PROBLEM A:
In the review of The Righteous, rewrite the stretch from "CHILLING REVIEWS: The" through "Righteous is distinct.", replacing "triple duty" with "three roles".
PROBLEM B:
According to the review of The Righteous, which actor plays the former priest Frederic?

CHILLING REVIEWS: The Righteous – An Ambitious And Tension-Filled Debut
What’s perhaps most striking about The Righteous is the sheer ambition on display from first time feature writer and director Mark O’Brien, who also gives the film’s most compelling performance. Pulling triple duty on any project is impressive and worthy of praise, but every aspect of The Righteous is distinct.
O’Brien’s script is full of dialogues that manage to harken back to Bergman’s most explicitly theological films while also offering new, and disturbing, ideas about how God may treat those who sin severely. The film’s stark black and white cinematography and O’Brien’s camera decisions also invoke Bergman. But not just Bergman, there are shots here that reminded me of film noir, Psycho, and more recent black and white folk horror and religious films like November and Ida. Every member of the rather small cast is bringing their best to the film.

The basics of the plot are not especially new: a stranger named Aaron (O’Brien) arrives unannounced and asks for help at the home of a grieving couple, former priest Frederic (Henry Czerny) and wife Ethel (Mimi Kuzyk), who have just lost their daughter. Mystery and tension ensue. The difference here is that Frederic has prayed for punishment, and Aaron may be the answer to his prayers. This concern with penance and God’s punishment for those who ask to be punished, are not wholly new either, but the way that The Righteous explores the idea that sin has a life of its own is wholly new, and thrillingly so.
This is a horror movie built overwhelmingly on scenes of people talking to each other, but the content of those conversations, the blocking, framing, and lighting of these scenes, and the seemingly ever present brooding score make it a powerfully dread-inducing experience. The fact that the film also plays with audience allegiances, as it reveals more information about the characters and their pasts, adds discomfort, as we’re never sure who we should be rooting for, at least between Aaron and Frederic as Ethel is only ever wholly good. In fact, she becomes a bit of a pawn in the game that Aaron and Frederic play as the film goes on. But this functions well enough for the film which beyond God’s wrath is also interested in the ways that men view and use women, both as objects to satisfy their lust and as tools for or symbols of their own salvation.

The most significant issue with The Righteous is that it’s not quite sure how much of a supernatural horror movie it wants to be. There are hints throughout, but the film makes a rather significant jump into the explicitly supernatural in its final ten minutes that is somewhat jarring. The film would perhaps have been better served by either gradually introducing these elements over the course of the story instead of ratcheting them up abruptly for the finale, or simply allowing the dread of the atmosphere and the horror of its ideas to stand on their own. They are certainly enough to make this an affecting horror movie.
I can’t say that I would have preferred either over the other, and this is not to say that the finale fails, only that it could have been a bit better. But the abruptness of the finale’s turn to the supernatural is certainly a symptom of the film being so ambitious, which, as I’ve said before, is all that we can ask of new voices in genre film. The Righteous is exciting then not only because it’s a painfully tense and thought-provoking film (which it certainly is), but also because it announces an astounding new talent in Mark O’Brien who I can not wait to see more from.

DATASET EXTRACT:
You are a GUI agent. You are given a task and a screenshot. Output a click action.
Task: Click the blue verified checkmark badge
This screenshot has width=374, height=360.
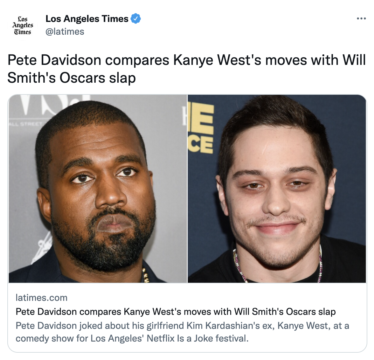point(136,19)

TASK RESPONSE A:
CHILLING REVIEWS: The Righteous – An Ambitious And Tension-Filled Debut
What’s perhaps most striking about The Righteous is the sheer ambition on display from first time feature writer and director Mark O’Brien, who also gives the film’s most compelling performance. Pulling three roles on any project is impressive and worthy of praise, but every aspect of The Righteous is distinct.

TASK RESPONSE B:
Henry Czerny